„Hexen“ mit Toleranz begegnen

Eine Ausstellung in der Kirche Heven beschäftigt sich mit den Hexenprozessen im Ruhrgebiet.
Eine Ausstellung in der Kirche Heven beschäftigt sich mit den Hexenprozessen im Ruhrgebiet.
Foto: Fischer / WAZ FotoPool
Die Ev. Kirche Heven eröffnet heute eine Ausstellung im Rahmen der Veranstaltungsreihe „Hexenwahn und Menschenwürde“.

Im seiner aktuellen Reihe „Hexenwahn und Menschenwürde“ blickt der Evangelische Kirchenkreis Hattingen-Witten zurück – weit zurück. Heute wird in der Ev. Kirche Heven eine Ausstellung eröffnet, deren Motiv nur auf den ersten Blick nicht mehr zeitgemäß scheint: „Hexenprozesse – der evangelische Pfarrer Anton Praetorius Kämpfer gegen Folter“.

„Wir sollten eine Lehre aus der Geschichte ziehen“, sagt der Kirchenpädagoge Wolfgang Schneider. Denn oft seien in der Vergangenheit vor allem die der Hexerei bezichtigt worden, die sich nicht wehren konnten – Witwen und Menschen, die sich anders benahmen oder anders aussahen. Auf diese Benachteiligten sollte man auch heute eine besondere Rücksicht nehmen.

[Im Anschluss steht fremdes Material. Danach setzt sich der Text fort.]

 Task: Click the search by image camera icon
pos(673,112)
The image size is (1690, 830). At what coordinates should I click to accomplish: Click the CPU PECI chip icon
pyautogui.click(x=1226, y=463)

„Erschreckend finde ich, dass mittlerweile bei uns nur die niedliche, mystische Seite von Hexen populär ist“. Dabei gebe es durchaus noch Hexenprozesse, vor allem in unterentwickelten Ländern. Etwa in Form dessen, dass Wehrlose an den Pranger gestellt werden, um die eigene Macht zu demonstrieren. Für unerklärliche Katastrophen und Epidemien werde ebenfalls schnell ein Sündenbock gefordert. Die Motive der Hexenverbrennungen haben sich seit dem Mittelalter und der frühen Neuzeit kaum geändert. In Witten zum Beispiel gab es zwischen 1580 und 1647 vor allem Hexenprozesse, die mit dem Machtkampf der drei Patronatsfamilien zusammenhingen. Die niederen Gefolgsleute des jeweiligen Gegners wurden bezichtigt und verurteilt.

20 Opfer in Witten

Insgesamt soll es zwanzig Opfer in Witten gegeben haben. Das bekannteste Beispiel ist der Bauer Bottermann. „Das Besondere ist, dass ausnahmsweise eine Frau einen Mann der Hexerei bezichtigt haben soll“, so Schneider. Eine Patronatsherrin gab an, er habe ihre Herde verhext. Mutmaßlich liege der Grund für die folgende Folter und seinen Tod allerdings in seiner kritischen Haltung gegenüber der Hexenverfolgung.

Auf eben solchen Gegnern der Prozesse liegt der Schwerpunkt der aktuellen Ausstellung in der Ev. Kirche Heven. Die Dokumente hat der pensionierte Pfarrer Hartmut Hegeler in Unna zusammengestellt.

Wolfgang Schneider sah die Ausstellung beim Kirchentag und holte sie passend zu der Veranstaltungsreihe „Hexenwahn und Menschenwürde“ nach Witten. Auf das Thema der Hexenverfolgung in Witten wird Schneider auch bei seiner Kirchenpädagogischen Führung „Menschenschicksale in der Johanniskirche“ am Donnerstag, 21.Februar eingehen. Start ist um 18 Uhr an der Johanniskirche.